The Borrower shall be deemed to have
issued or sold shares of Common Stock if the Borrower in any manner issues or
grants any warrants, rights or options (not including employee stock option
plans), whether or not immediately exercisable, to subscribe for or to purchase
Common Stock or other securities convertible into or exchangeable for Common
Stock (“Convertible Securities”) (such warrants, rights and options to purchase
Common Stock or Convertible Securities are hereinafter referred to as “Options”)
and the price per share for which Common Stock is issuable upon the exercise of
such Options is less than the Conversion Price then in effect, then the
Conversion Price shall be equal to such price per share. For purposes
of the preceding sentence, the “price per share for which Common Stock is
issuable upon the exercise of such Options” is determined by dividing (i) the
total amount, if any, received or receivable by the Borrower as consideration
for the issuance or granting of all such Options, plus the minimum aggregate
amount of additional consideration, if any, payable to the Borrower upon the
exercise of all such Options, plus, in the case of Convertible Securities
issuable upon the exercise of such Options, the minimum aggregate amount of
additional consideration payable upon the conversion or exchange thereof at the
time such Convertible Securities first become convertible or exchangeable, by
(ii) the maximum total number of shares of Common Stock issuable upon the
exercise of all such Options (assuming full conversion of Convertible
Securities, if applicable). No further adjustment to the Conversion
Price will be made upon the actual issuance of such Common Stock upon the
exercise of such Options or upon the conversion or exchange of Convertible
Securities issuable upon exercise of such Options.

▶ _Recorded information_
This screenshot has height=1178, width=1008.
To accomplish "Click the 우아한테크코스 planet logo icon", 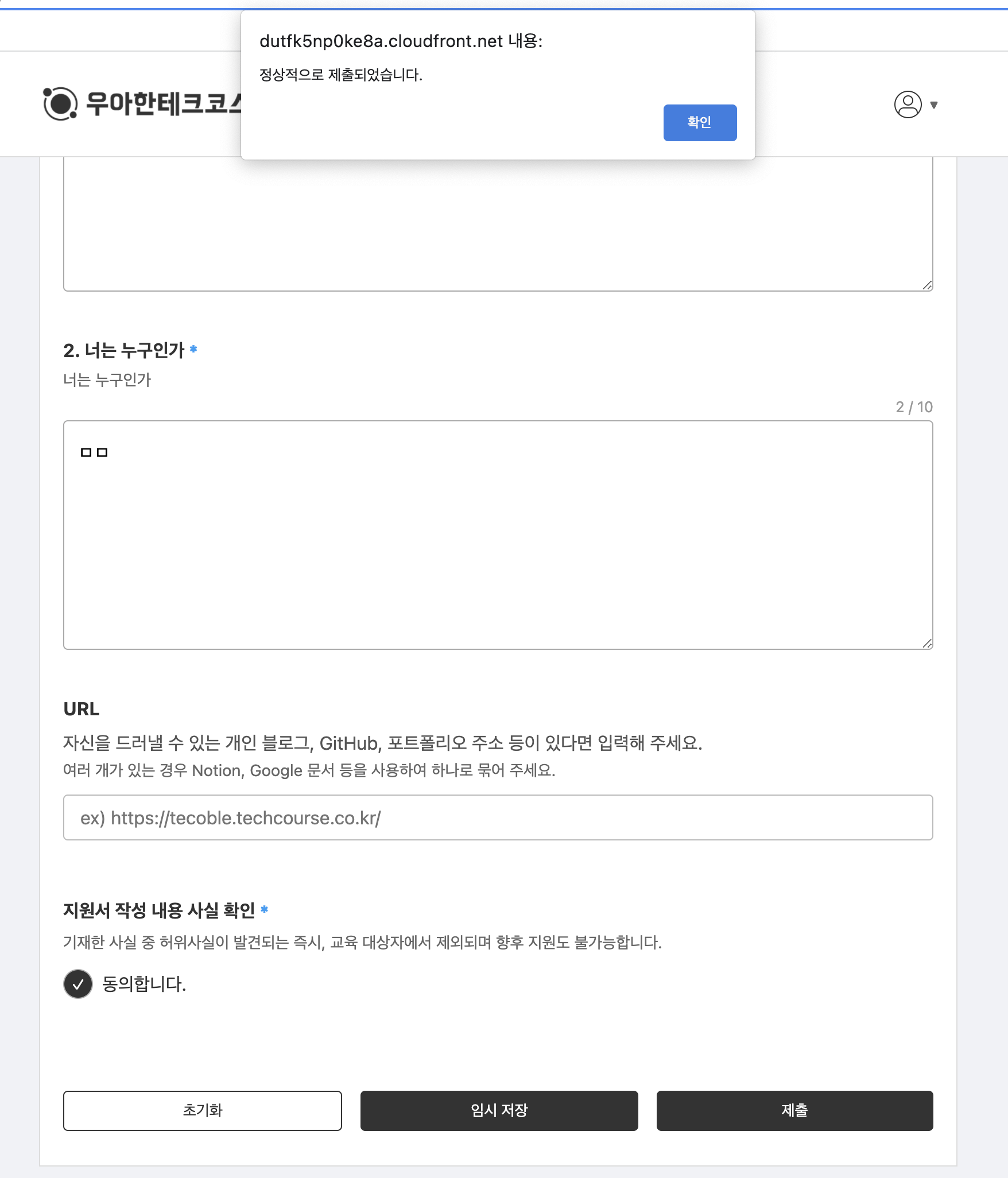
==
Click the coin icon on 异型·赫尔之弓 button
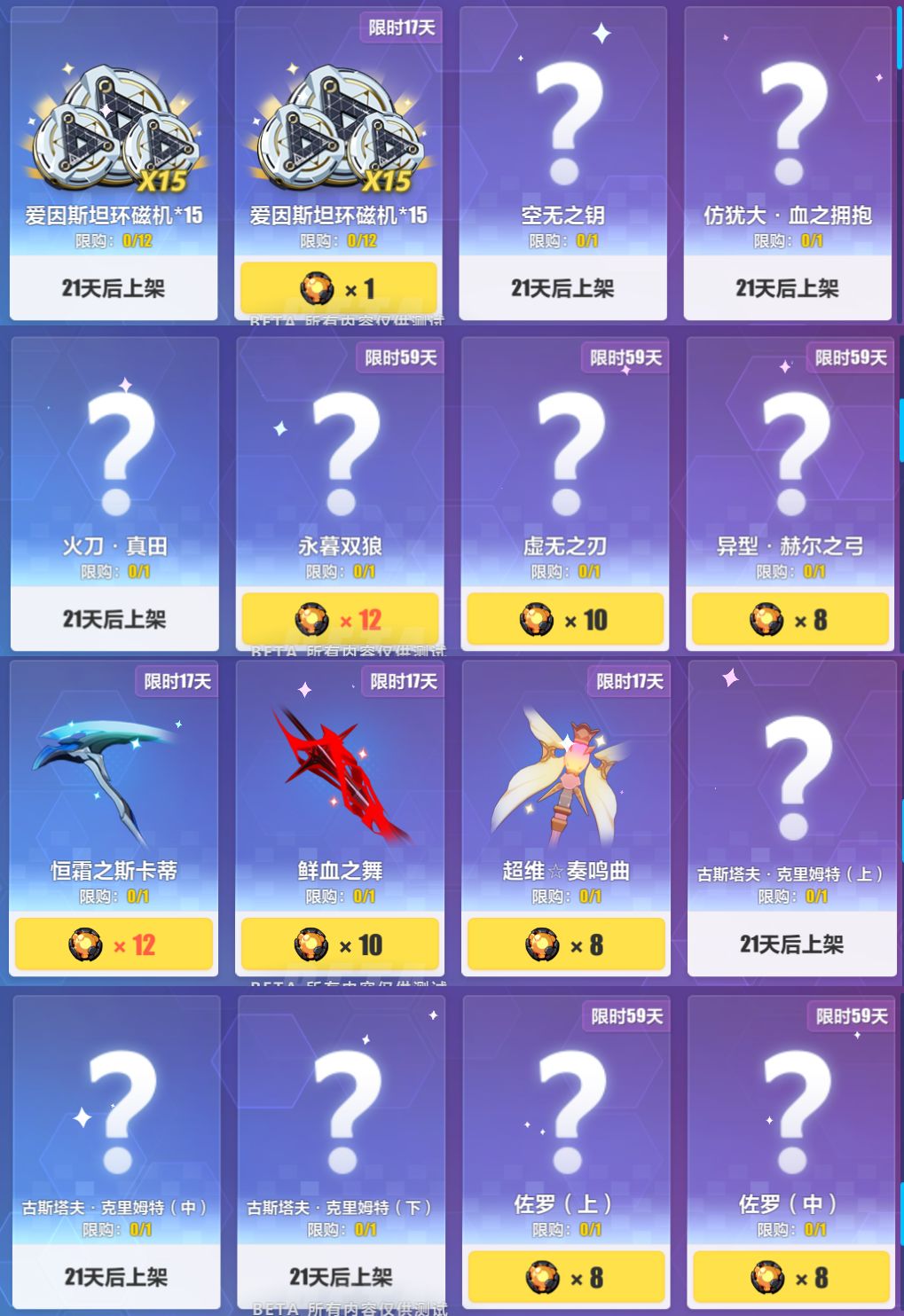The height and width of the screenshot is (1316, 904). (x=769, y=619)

▶ _Tasks to complete_
1. Which amounts does the conversion price clause add together in item (i) when it determines the price per share for which Common Stock is issuable upon the exercise of Options? List each one.
2. Under the conversion price clause, what becomes of the Conversion Price when the price per share for Common Stock issuable upon exercise of the Options is lower than the Conversion Price then in effect?

▶ _Responses for each task_
1.
1. The total amount, if any, received or receivable by the Borrower as consideration for the issuance or granting of all such Options.
2. The minimum aggregate amount of additional consideration, if any, payable to the Borrower upon the exercise of all such Options.
3. For Convertible Securities issuable upon the exercise of such Options, the minimum aggregate amount of additional consideration payable upon their conversion or exchange at the time they first become convertible or exchangeable.

2. The Conversion Price becomes equal to that price per share.